Из подлинных записок 1812 года

Автор: Кузмин Александр Кузьмич

Из подлинных записок 1812 года

Во время нашествия французов мне было 16 лет. Они налетели нежданные, негаданные, как комары из дальнего леса. Тогда, за исключением каких-либо ста голов, вся Россия верила от чистого сердца, что Наполеон, не объявя войны, прокрался неожиданно в наше Отечество; как будто наше Отечество — какой-нибудь ветхий хлебный амбар, в который всякий ночной воришка может залезть потихоньку! Впрочем, так было объявлено во всех тогдашних официальных известиях, чрез что мы сами простодушно сознавались в своей дремоте.

В то время я находился в [Калужском] лесном институте. Первое известие, что Наполеон перешел границу, не сделало на нас почти никакого впечатления. Мы спокойно продолжали учиться, веруя, что Россия велика и что он, пройдя по Польше хотя и длинный польский, уберется восвояси; но когда чрез несколько недель узнали, что французы в Смоленске, все встревожилось и зашумело! В это же время приезжал к нам один военный генерал, осматривать институтские строения для предполагаемых военных лазаретов, и тем более настращал. Директор Вюльфинг собрал всех кадет в институтскую залу и сделал к нам воззвание: «Кто хочет в военную службу, спасть Отечество? Я сам с вами пойду!» — прибавил хромоногий и однорукий старик, одушевленный храбростью. Не желающих не было. «Все хотим! Все желаем!» — кричали мы в один голос и тут же в этом подписались. Директор с нашей подпискою поскакал в Калугу; а мы, бросивши тетрадки, принялись за ружья и стали учиться маршировать. Горе! Горе вам, французы! Вот мы тебя, Наполеон!

Однако ж не сбылись наши ожидания. Каспару Богдановичу в Калуге растолковали, что без высочайшей воли нас нельзя принять в военную службу; что каких-нибудь сорок получеловек не составят вспомогательного средства; что Россия еще не в таких плохих обстоятельствах, чтоб вербовать детей, имеющих совсем другое назначение; и что он, почтеннейший Каспар Богданович, гораздо лучше сделает, если постарается, в случае приближения неприятеля, препроводить нас куда-либо в безопасную сторону. Вот как рассуждают холодные души! А мы твердо были уверены, что при нашей помощи по крайней мере несколькими часами ранее были бы выгнаны французы из Отечества!

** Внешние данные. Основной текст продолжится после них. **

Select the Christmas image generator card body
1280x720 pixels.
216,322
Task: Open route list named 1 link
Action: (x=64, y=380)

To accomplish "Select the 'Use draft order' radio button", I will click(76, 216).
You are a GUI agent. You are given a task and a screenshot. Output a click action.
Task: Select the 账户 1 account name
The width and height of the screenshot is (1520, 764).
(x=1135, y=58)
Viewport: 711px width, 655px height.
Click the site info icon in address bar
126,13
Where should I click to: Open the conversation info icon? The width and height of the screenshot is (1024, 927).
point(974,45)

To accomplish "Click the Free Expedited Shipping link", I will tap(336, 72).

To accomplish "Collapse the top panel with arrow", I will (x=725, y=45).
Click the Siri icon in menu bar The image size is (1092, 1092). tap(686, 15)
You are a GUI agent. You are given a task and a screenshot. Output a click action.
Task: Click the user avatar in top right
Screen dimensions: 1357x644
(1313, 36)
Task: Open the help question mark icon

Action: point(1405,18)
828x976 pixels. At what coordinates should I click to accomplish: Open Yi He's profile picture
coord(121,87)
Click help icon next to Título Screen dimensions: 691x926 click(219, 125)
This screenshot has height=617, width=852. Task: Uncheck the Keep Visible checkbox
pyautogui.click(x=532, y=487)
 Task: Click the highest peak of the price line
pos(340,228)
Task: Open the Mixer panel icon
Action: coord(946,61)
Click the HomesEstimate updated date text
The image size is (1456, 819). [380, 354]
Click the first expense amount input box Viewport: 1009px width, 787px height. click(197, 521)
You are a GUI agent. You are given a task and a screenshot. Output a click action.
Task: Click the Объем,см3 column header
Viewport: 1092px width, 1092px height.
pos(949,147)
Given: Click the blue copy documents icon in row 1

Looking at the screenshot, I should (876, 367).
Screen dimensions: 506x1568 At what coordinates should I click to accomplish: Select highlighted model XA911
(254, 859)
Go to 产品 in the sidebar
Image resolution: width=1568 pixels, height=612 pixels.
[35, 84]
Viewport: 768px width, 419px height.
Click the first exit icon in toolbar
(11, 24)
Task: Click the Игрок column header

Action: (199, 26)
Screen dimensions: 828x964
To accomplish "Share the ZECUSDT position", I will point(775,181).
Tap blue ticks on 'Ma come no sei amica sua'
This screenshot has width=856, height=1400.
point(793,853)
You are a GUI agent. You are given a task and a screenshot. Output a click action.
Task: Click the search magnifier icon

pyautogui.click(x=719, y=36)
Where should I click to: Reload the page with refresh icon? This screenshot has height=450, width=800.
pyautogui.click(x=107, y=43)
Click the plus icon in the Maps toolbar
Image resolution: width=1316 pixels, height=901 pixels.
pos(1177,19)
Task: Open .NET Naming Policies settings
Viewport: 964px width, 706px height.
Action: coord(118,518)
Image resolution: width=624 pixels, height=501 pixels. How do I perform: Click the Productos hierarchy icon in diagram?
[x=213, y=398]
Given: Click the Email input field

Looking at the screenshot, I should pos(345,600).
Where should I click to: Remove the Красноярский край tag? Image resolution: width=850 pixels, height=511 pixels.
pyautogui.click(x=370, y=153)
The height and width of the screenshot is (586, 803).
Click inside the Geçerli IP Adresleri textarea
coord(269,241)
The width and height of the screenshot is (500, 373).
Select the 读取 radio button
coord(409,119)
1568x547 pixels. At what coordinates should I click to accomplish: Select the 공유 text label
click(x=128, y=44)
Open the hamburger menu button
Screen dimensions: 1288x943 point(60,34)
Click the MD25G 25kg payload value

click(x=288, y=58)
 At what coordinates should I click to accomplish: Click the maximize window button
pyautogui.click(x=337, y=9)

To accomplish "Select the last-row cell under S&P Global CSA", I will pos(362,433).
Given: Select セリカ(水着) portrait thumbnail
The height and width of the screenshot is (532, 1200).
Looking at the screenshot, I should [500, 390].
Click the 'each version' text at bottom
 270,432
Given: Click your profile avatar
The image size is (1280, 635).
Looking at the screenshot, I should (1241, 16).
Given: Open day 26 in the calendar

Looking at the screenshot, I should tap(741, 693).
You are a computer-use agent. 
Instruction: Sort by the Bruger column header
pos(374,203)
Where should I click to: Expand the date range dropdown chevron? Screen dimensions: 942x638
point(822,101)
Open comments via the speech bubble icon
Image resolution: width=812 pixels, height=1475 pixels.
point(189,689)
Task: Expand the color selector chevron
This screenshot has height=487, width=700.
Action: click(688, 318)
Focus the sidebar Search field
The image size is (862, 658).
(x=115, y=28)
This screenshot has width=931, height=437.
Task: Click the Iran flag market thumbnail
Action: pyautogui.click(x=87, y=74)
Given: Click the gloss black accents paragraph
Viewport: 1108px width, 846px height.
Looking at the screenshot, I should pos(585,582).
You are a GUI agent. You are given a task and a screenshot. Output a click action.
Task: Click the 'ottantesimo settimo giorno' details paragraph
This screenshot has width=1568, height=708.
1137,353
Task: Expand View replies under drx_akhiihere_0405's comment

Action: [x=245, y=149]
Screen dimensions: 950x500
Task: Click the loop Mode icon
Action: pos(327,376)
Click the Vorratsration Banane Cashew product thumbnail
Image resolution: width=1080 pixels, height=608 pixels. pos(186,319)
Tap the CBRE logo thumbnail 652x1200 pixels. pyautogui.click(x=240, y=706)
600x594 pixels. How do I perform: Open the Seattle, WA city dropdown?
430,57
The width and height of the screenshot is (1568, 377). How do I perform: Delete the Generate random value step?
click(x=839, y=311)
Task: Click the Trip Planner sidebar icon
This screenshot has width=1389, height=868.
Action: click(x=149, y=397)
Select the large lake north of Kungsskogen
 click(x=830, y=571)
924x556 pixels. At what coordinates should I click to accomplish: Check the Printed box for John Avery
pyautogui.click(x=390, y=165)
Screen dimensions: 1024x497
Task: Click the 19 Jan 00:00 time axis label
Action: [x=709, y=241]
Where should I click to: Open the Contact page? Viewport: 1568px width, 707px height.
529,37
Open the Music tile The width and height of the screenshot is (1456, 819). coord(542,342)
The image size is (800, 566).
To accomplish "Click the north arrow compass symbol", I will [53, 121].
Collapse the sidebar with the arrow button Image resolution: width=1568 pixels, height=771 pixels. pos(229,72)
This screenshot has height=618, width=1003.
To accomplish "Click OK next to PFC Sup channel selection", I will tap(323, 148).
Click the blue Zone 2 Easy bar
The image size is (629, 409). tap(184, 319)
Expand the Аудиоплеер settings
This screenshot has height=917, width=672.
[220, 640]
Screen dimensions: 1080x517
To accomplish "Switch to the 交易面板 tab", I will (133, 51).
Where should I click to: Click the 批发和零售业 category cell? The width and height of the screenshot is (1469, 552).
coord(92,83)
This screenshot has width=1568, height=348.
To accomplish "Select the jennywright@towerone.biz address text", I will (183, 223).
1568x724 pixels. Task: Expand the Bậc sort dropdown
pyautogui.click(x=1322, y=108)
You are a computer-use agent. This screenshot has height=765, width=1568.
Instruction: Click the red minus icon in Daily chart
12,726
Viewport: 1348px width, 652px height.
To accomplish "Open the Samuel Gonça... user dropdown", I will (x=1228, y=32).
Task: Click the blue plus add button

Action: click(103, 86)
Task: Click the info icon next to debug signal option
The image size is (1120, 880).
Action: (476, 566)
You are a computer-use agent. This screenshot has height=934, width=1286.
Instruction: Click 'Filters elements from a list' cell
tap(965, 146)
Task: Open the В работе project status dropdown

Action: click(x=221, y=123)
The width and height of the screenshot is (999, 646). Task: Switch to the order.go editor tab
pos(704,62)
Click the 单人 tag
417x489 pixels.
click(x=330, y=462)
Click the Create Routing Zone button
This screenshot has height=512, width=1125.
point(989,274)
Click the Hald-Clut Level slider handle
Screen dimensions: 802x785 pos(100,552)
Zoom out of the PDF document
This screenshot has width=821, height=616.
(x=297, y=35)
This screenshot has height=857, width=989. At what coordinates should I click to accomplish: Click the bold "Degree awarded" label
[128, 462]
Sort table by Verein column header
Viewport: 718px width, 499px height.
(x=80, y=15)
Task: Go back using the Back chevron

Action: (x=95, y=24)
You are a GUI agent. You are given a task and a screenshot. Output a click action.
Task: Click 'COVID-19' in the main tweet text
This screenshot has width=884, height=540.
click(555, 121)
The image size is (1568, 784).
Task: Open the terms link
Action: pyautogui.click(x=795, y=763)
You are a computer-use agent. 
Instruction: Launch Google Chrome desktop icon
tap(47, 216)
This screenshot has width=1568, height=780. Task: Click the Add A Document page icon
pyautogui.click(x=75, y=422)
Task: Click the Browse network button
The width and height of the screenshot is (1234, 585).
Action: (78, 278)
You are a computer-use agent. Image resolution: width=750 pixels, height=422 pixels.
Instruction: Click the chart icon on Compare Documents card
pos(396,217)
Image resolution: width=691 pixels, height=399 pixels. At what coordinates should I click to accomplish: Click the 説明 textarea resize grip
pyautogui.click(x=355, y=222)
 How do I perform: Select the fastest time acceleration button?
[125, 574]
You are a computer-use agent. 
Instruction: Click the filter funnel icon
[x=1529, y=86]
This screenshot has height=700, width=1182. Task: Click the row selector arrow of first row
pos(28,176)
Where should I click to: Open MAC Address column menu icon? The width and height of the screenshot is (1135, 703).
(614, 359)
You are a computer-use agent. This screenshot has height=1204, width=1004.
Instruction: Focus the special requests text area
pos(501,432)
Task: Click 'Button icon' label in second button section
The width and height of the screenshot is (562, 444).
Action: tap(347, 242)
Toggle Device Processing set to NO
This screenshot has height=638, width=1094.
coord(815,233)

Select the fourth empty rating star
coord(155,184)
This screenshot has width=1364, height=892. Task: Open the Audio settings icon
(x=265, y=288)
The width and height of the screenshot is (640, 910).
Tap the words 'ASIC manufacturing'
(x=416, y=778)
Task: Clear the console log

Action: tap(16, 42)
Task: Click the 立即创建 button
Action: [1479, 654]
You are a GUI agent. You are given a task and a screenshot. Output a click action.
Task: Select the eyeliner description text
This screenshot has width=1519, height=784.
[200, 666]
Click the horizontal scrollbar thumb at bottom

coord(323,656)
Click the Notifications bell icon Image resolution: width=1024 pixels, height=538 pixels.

Нечего делать, нас распустили по домам, будто на вакацию. Я с братом Николаем возвратились в [сельцо] Симоново, где не застали батюшки [К. Стефановича]: он уже служил в ополчении. Матушка [Елизавета Сергеевна] была в ужасных хлопотах: девять человек детей и десятый, как говорится, на носу, лошади в хомутах, экипажи у подъезда, все уложено, надобно ехать, бежать, а куда? И надолго ли? Неизвестно. Притом и денег, кажется, было мало. На первый раз мы хотели отправиться в свою брянскую деревню, в село Бетово; а потом ехать к какому-то дальнему родственнику Воронежской губернии в город Землянск.

Но матушка одна отправилась в Землянск и своим невозвратным отъездом остановила наше путешествие. Она 7 сентября неблагополучно родила, а 9-го уже не было ее на свете. К этому времени батюшка отпросился в отпуск, чтоб выпроводить нас из деревни; но вместо того сделал проводы на Серпейское кладбище и ускакал обратно, оставивши нас, детей, на власть Божию.

Предположивши в моих записках не писать ничего грустного, я пройду молчанием этот ужасный удар. Пусть назло судьбе-злодейке приятные и смешные минуты в моей жизни переживут меня, а все грустное и печальное предастся вечному забвению. Знаю, что радости редки, что от такого плана записки мои будут толсты, как чахоточный стряпчий; но чем меньше — тем лучше!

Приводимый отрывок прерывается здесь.